With its designation of Saga Premium, Icelandair has one of the coolest names around for a business class cabin. Every passenger-carrying jet in the Icelandic flag carrier’s fleet has a Saga Premium section onboard, but the exact number of seats available varies between aircraft types. Let’s see what the differences are.

The Boeing 767

As you might expect, Icelandair‘s most extensive business class cabins can be found onboard its only widebodies, which come in the form of Boeing 767-300ER aircraft. According to data from, these jets have 25 Saga seats.

It is worth noting that these are not flatbeds as you might expect on a twin-aisle airliner, but, instead, they are recliner seats with a pitch of 40 inches. However, given Iceland’s relatively central location between North America and mainland Europe, its flights to the US and Canada won’t be as lengthy as those operated by other European flag carriers.
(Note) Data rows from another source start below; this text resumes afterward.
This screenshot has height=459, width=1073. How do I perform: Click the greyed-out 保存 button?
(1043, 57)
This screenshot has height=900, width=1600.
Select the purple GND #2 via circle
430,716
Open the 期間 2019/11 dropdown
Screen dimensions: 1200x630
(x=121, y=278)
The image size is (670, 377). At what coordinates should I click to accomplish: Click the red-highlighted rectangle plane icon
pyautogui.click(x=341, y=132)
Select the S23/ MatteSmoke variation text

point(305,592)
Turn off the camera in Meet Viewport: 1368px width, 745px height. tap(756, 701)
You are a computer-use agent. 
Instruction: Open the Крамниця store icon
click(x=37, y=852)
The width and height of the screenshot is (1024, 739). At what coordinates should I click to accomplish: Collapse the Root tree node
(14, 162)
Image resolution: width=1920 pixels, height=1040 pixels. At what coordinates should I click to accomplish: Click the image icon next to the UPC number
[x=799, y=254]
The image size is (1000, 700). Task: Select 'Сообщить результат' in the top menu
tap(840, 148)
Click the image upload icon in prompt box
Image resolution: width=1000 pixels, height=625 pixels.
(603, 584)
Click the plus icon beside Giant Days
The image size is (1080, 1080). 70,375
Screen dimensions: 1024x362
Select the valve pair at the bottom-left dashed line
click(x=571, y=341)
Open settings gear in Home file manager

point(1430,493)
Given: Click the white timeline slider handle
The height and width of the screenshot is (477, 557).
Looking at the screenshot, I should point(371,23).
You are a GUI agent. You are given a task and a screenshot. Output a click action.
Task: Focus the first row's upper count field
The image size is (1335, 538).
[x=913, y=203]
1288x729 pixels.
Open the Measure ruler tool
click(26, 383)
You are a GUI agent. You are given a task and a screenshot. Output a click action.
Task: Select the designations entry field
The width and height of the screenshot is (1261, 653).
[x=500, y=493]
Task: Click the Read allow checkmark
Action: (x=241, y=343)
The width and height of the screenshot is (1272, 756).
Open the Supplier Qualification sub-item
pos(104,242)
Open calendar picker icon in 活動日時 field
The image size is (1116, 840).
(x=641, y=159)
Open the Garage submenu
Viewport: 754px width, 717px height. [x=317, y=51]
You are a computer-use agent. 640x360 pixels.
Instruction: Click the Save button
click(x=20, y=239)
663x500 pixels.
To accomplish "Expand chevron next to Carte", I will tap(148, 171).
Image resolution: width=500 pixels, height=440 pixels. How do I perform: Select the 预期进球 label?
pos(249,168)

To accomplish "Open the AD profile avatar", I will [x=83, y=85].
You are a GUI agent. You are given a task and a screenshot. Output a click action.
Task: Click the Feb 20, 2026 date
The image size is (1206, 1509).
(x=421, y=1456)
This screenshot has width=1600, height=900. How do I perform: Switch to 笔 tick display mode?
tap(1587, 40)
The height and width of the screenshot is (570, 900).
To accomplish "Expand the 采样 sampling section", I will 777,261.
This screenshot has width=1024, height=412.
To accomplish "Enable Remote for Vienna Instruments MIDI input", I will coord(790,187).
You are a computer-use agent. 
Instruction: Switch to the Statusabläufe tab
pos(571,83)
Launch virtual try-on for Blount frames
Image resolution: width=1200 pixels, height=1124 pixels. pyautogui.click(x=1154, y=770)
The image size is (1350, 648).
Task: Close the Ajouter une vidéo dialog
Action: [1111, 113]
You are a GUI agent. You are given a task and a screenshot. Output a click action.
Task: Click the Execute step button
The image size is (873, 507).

As such, a recliner might provide sufficient comfort.

An Icelandair Boeing 767 Landing At Keflavik Airport.

Photo: Markus Mainka/Shutterstock

Another notable aspect of Saga Premium on Icelandair’s Boeing 767s is the way in which the 25 seats are laid out. A quick look at data from aeroLOPA shows that this is done in a five-abreast setup, with the recliners placed in a 2-1-2 configuration. As such, passengers in the solo central seats can use the aisle on either side!

The Boeing 757

As well as flying 16 passenger-carrying Boeing 757-200 aircraft, Icelandair is also a rare operator of the stretched-fuselage 757-300 model. Today, it has just two of these ‘flying pencils’ left in its fleet, and the Saga Premium cabins consist of 22 recliners with a 40-inch seat pitch. They are laid out four-abreast in a 2-2 configuration that resembles the domestic first class of US carriers.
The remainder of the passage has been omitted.